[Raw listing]
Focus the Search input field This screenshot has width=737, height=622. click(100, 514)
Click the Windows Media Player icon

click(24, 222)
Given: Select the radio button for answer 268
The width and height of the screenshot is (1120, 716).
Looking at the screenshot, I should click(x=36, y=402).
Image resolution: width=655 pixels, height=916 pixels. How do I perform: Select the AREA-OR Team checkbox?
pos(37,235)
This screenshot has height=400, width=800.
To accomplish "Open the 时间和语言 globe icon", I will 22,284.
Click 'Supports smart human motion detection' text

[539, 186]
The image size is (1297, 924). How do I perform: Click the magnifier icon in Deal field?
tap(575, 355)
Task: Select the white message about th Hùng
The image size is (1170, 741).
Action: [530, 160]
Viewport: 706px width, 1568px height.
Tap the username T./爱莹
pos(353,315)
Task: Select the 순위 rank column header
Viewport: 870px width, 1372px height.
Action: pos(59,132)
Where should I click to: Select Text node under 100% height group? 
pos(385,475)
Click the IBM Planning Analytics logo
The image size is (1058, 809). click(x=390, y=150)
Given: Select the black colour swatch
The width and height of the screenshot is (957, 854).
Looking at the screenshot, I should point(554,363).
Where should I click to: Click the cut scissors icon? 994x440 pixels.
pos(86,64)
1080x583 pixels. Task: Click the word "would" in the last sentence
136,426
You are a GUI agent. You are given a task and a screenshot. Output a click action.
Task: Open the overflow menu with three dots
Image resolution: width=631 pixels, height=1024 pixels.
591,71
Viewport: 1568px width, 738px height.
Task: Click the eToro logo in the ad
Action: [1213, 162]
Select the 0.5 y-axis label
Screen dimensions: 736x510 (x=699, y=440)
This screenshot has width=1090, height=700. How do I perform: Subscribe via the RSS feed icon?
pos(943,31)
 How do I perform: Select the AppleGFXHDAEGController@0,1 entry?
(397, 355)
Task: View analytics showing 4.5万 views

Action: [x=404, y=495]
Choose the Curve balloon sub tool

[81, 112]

Work to do:
Render every line of the listing as a numbered list, leaving out the blank lines.

Problem solution:
1. Focus the Search input field This screenshot has width=737, height=622. click(100, 514)
2. Click the Windows Media Player icon
3. click(24, 222)
4. Given: Select the radio button for answer 268
5. The width and height of the screenshot is (1120, 716).
6. Looking at the screenshot, I should click(x=36, y=402).
7. Image resolution: width=655 pixels, height=916 pixels. How do I perform: Select the AREA-OR Team checkbox?
8. pos(37,235)
9. This screenshot has height=400, width=800.
10. To accomplish "Open the 时间和语言 globe icon", I will 22,284.
11. Click 'Supports smart human motion detection' text
12. [539, 186]
13. The image size is (1297, 924). How do I perform: Click the magnifier icon in Deal field?
14. tap(575, 355)
15. Task: Select the white message about th Hùng
16. The image size is (1170, 741).
17. Action: [530, 160]
18. Viewport: 706px width, 1568px height.
19. Tap the username T./爱莹
20. pos(353,315)
21. Task: Select the 순위 rank column header
22. Viewport: 870px width, 1372px height.
23. Action: pos(59,132)
24. Where should I click to: Select Text node under 100% height group? 
25. pos(385,475)
26. Click the IBM Planning Analytics logo
27. The image size is (1058, 809). click(x=390, y=150)
28. Given: Select the black colour swatch
29. The width and height of the screenshot is (957, 854).
30. Looking at the screenshot, I should point(554,363).
31. Where should I click to: Click the cut scissors icon? 994x440 pixels.
32. pos(86,64)
33. 1080x583 pixels. Task: Click the word "would" in the last sentence
34. 136,426
35. You are a GUI agent. You are given a task and a screenshot. Output a click action.
36. Task: Open the overflow menu with three dots
37. Image resolution: width=631 pixels, height=1024 pixels.
38. 591,71
39. Viewport: 1568px width, 738px height.
40. Task: Click the eToro logo in the ad
41. Action: [1213, 162]
42. Select the 0.5 y-axis label
43. Screen dimensions: 736x510 (x=699, y=440)
44. This screenshot has width=1090, height=700. How do I perform: Subscribe via the RSS feed icon?
45. pos(943,31)
46.  How do I perform: Select the AppleGFXHDAEGController@0,1 entry?
47. (397, 355)
48. Task: View analytics showing 4.5万 views
49. Action: [x=404, y=495]
50. Choose the Curve balloon sub tool
51. [81, 112]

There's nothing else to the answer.